Please find each line in the records below that contains the word "dimensions" and copy those lines.

____ SUPPLIED RECORDS

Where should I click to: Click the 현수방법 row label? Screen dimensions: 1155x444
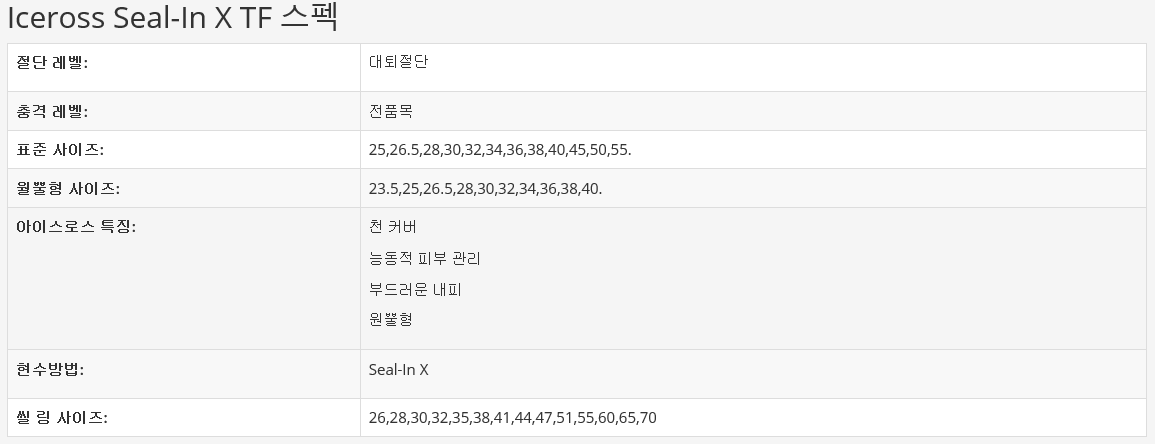pyautogui.click(x=50, y=369)
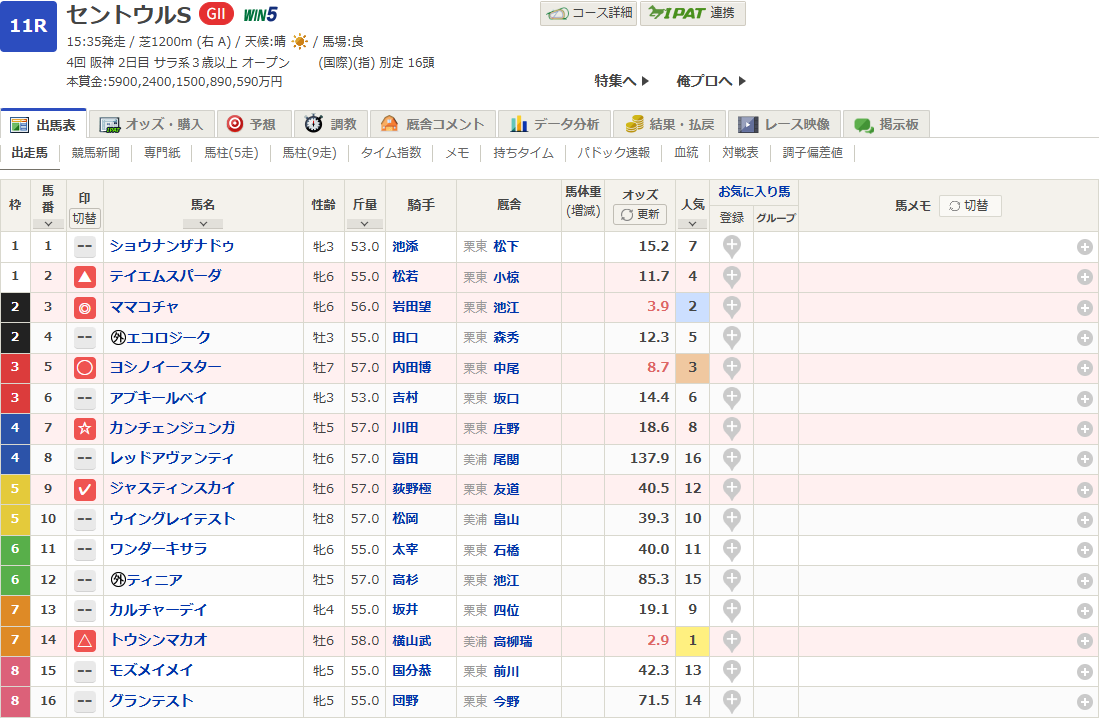
Task: Open the 掲示板 speech bubble tab
Action: [887, 124]
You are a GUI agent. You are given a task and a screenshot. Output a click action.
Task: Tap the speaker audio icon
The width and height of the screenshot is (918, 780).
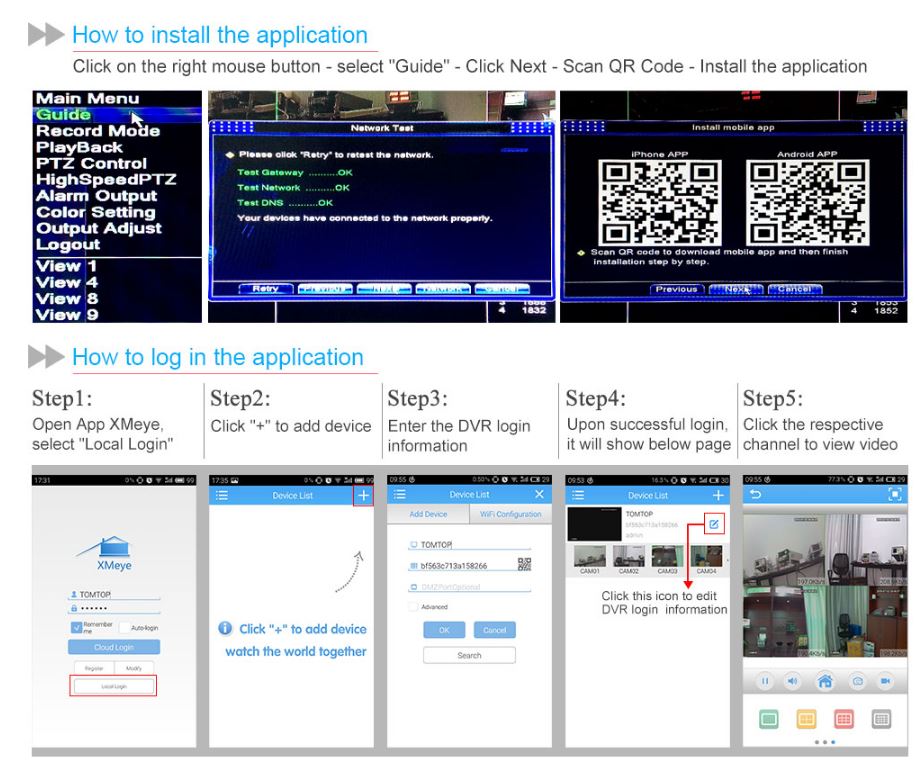(x=792, y=680)
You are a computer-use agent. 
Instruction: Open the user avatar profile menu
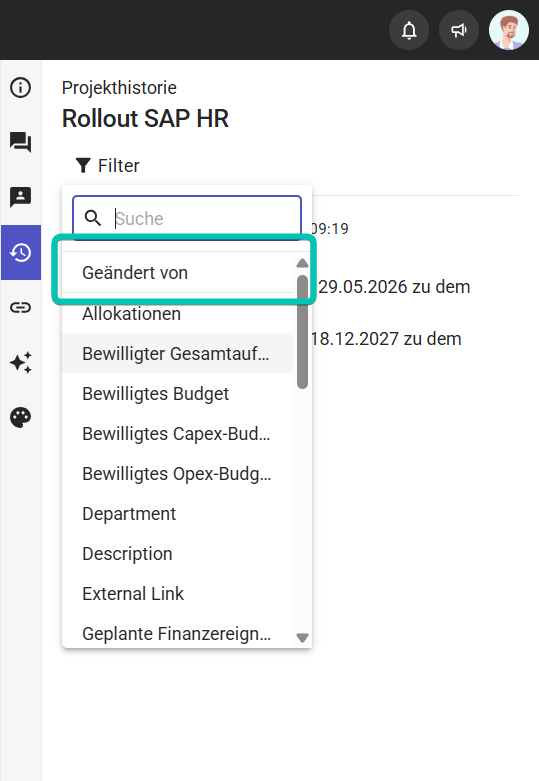(509, 30)
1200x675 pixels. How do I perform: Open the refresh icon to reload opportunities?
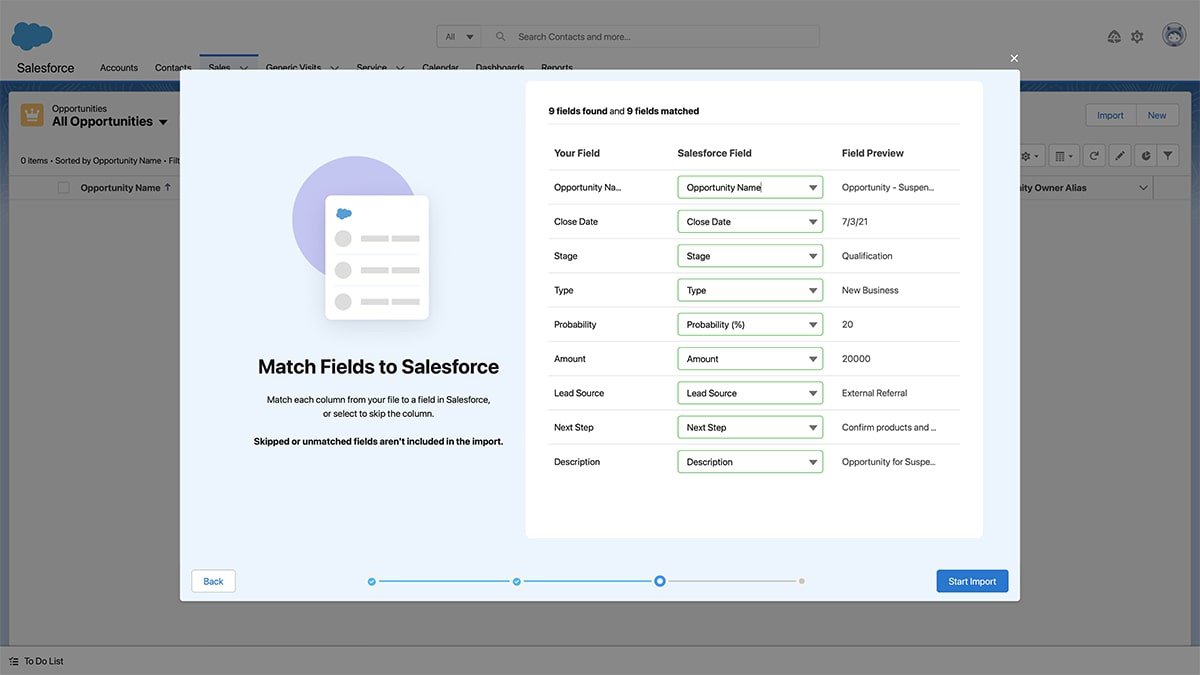pos(1093,155)
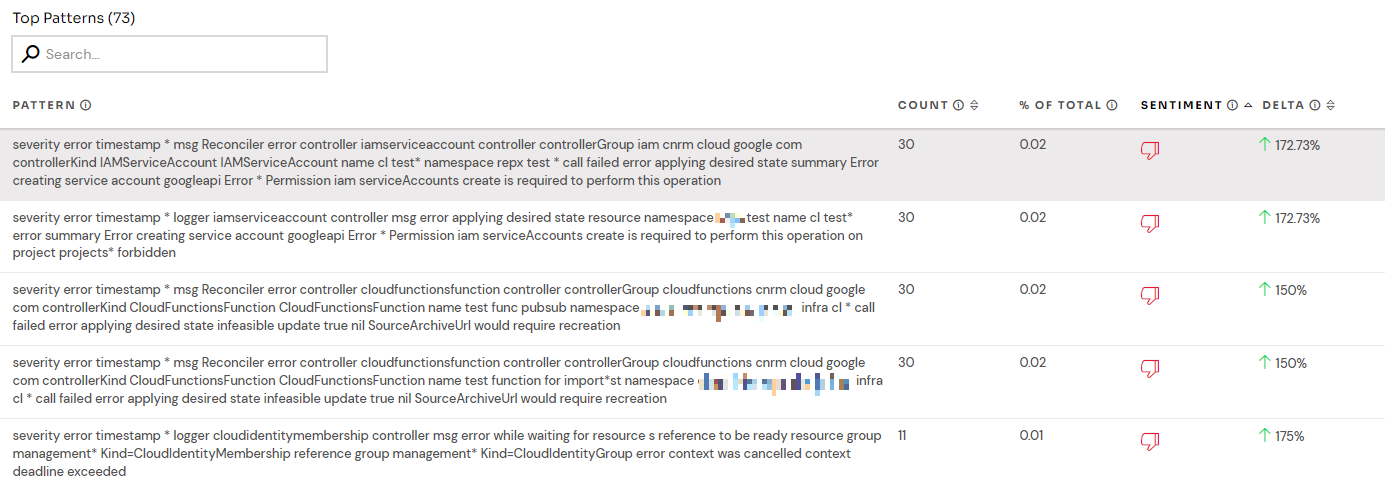Click the 172.73% delta in first row
Image resolution: width=1385 pixels, height=490 pixels.
click(1297, 145)
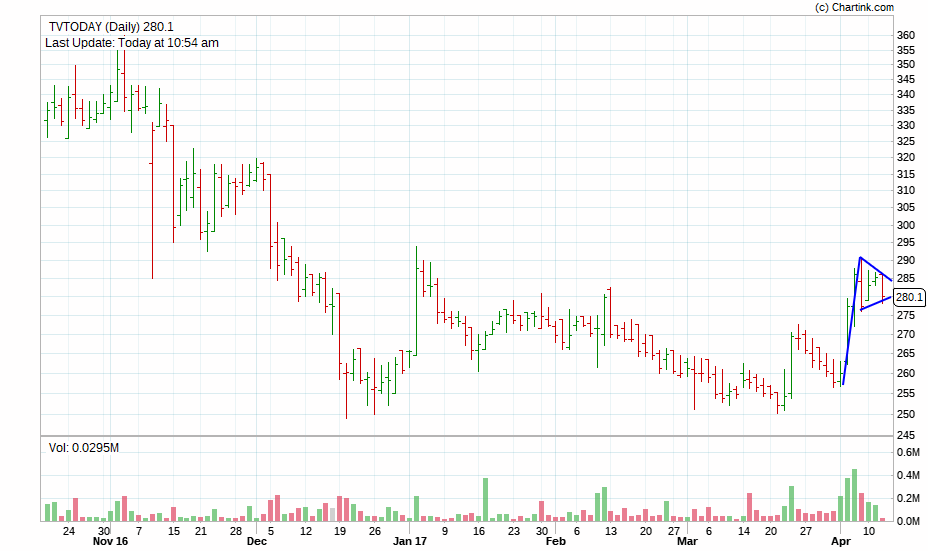This screenshot has height=551, width=930.
Task: Click the 300 price axis label
Action: pos(906,226)
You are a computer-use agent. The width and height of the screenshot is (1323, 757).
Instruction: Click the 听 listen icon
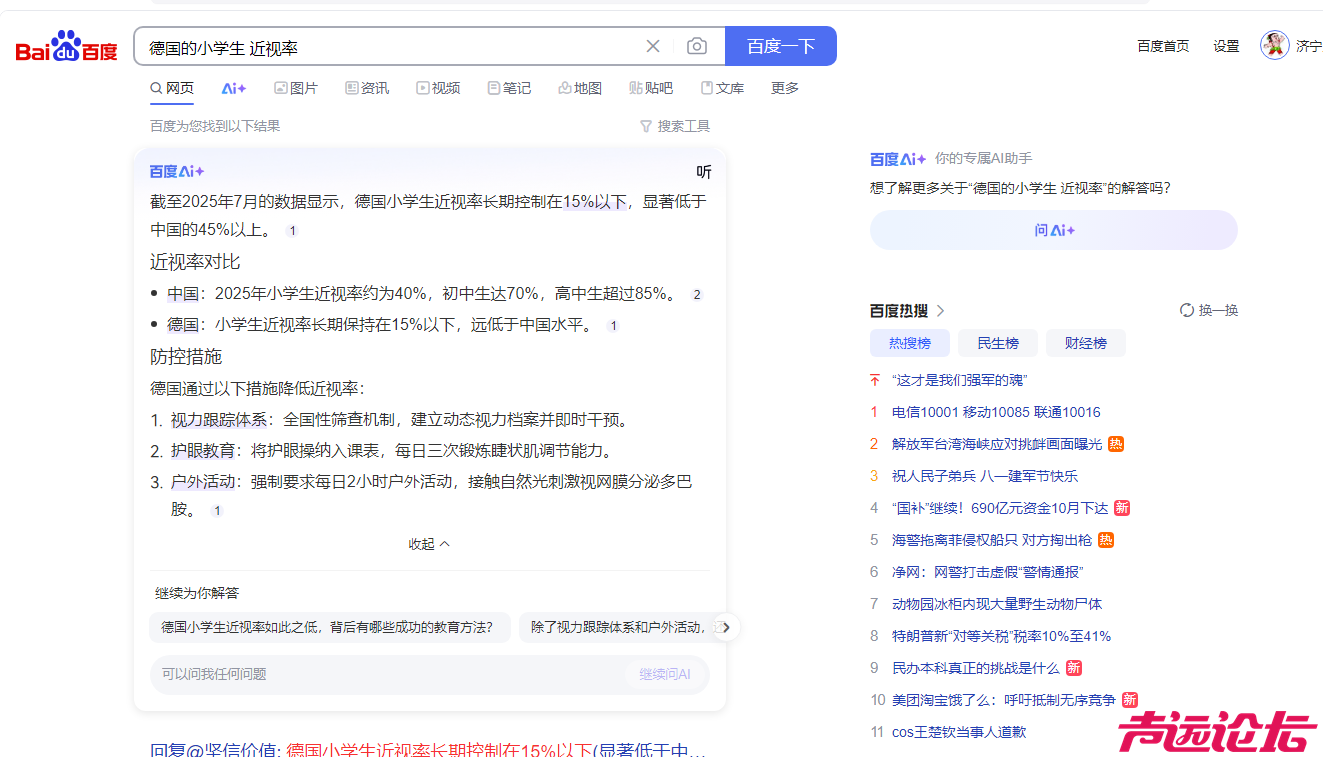[704, 172]
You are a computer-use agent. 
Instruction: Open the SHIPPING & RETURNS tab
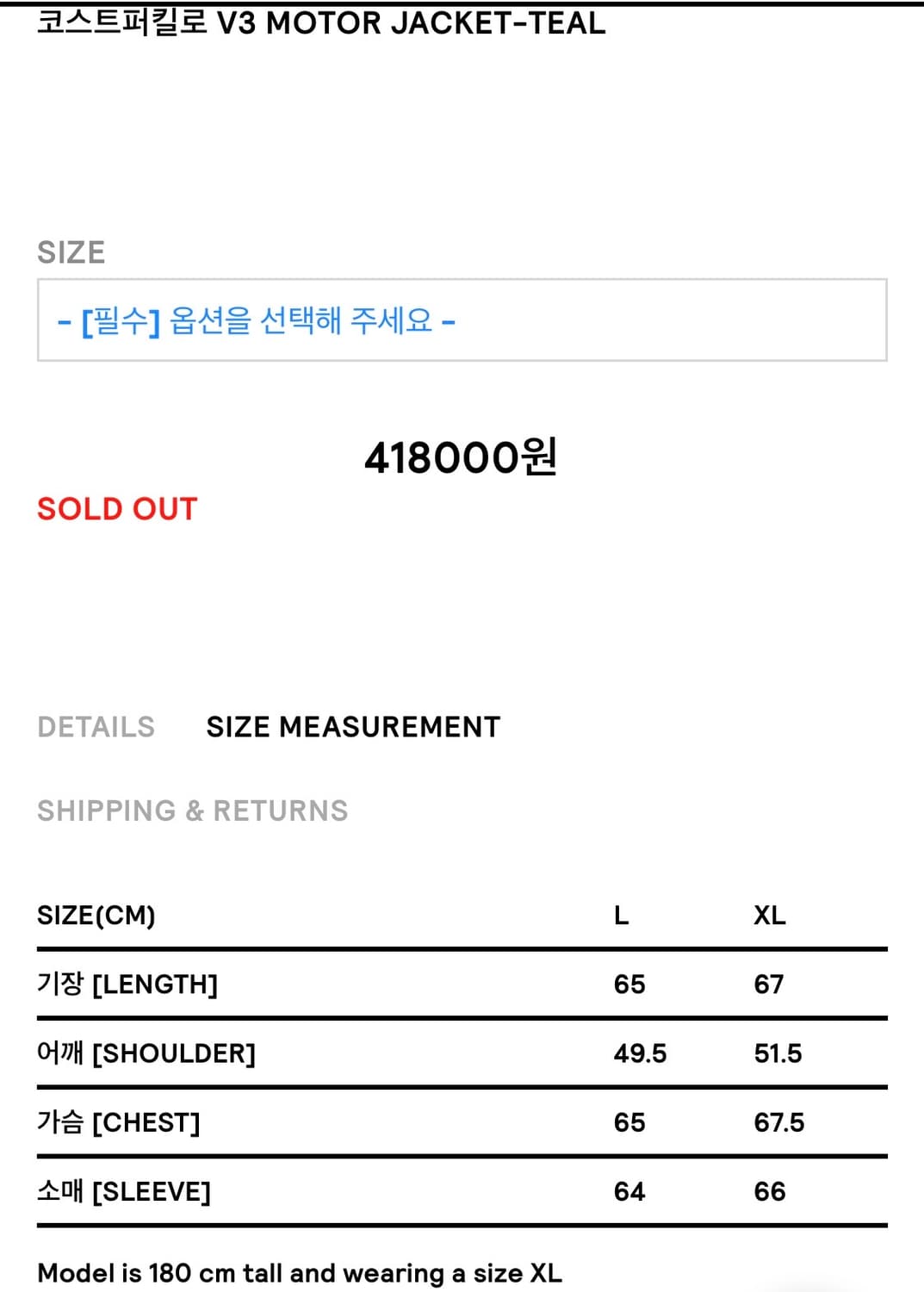click(x=193, y=811)
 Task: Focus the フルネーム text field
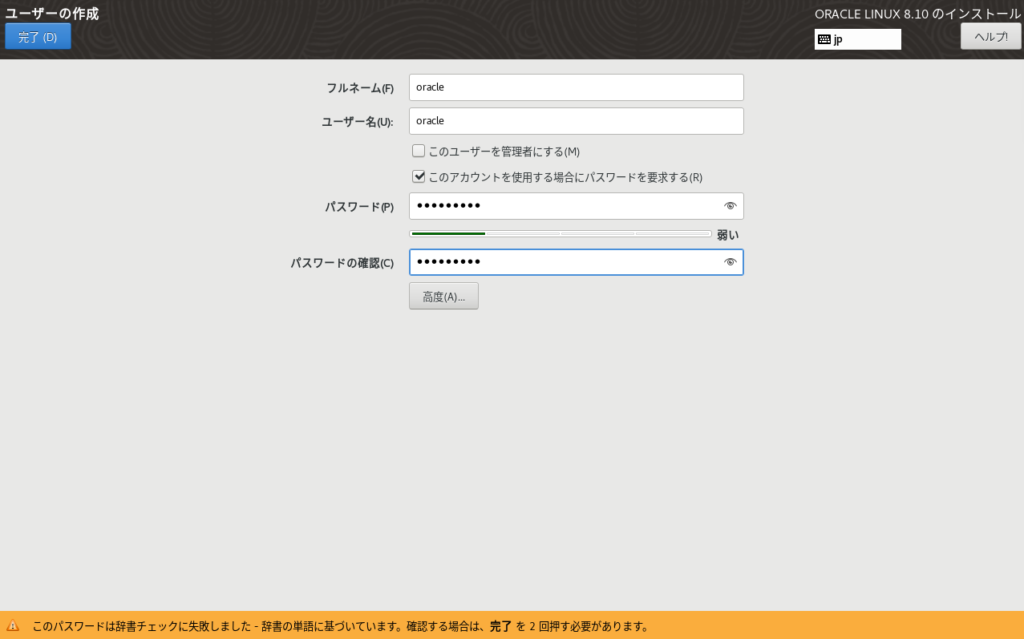point(575,87)
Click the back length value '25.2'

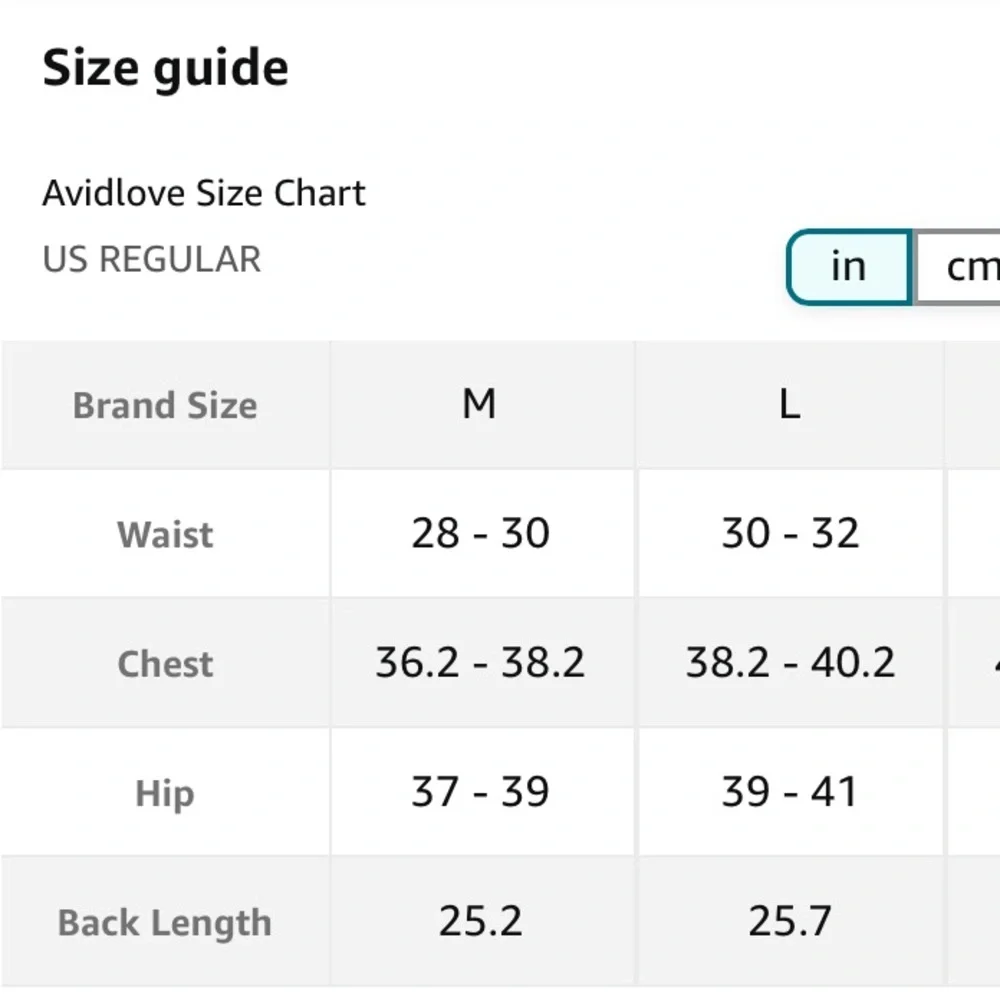pos(480,921)
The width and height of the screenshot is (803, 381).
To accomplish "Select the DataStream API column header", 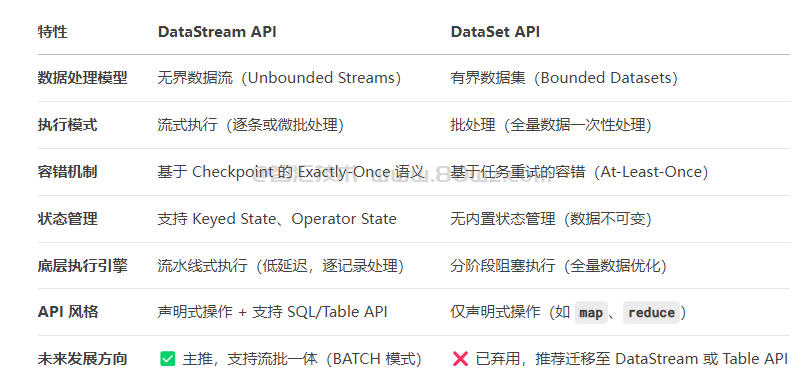I will tap(217, 32).
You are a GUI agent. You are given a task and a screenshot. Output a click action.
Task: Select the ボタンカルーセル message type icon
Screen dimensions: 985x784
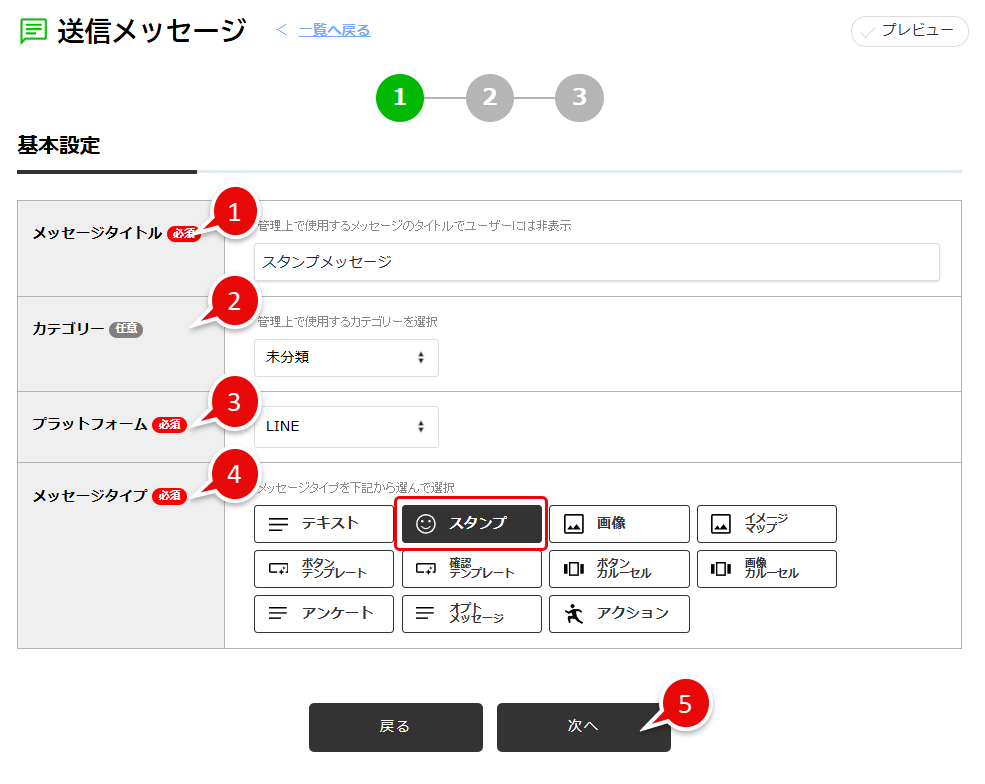tap(619, 568)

________

THE COMPLETED TASK
Where should I click to: Click the 현수방법 row label? Screen dimensions: 1155x444
Screen dimensions: 985x784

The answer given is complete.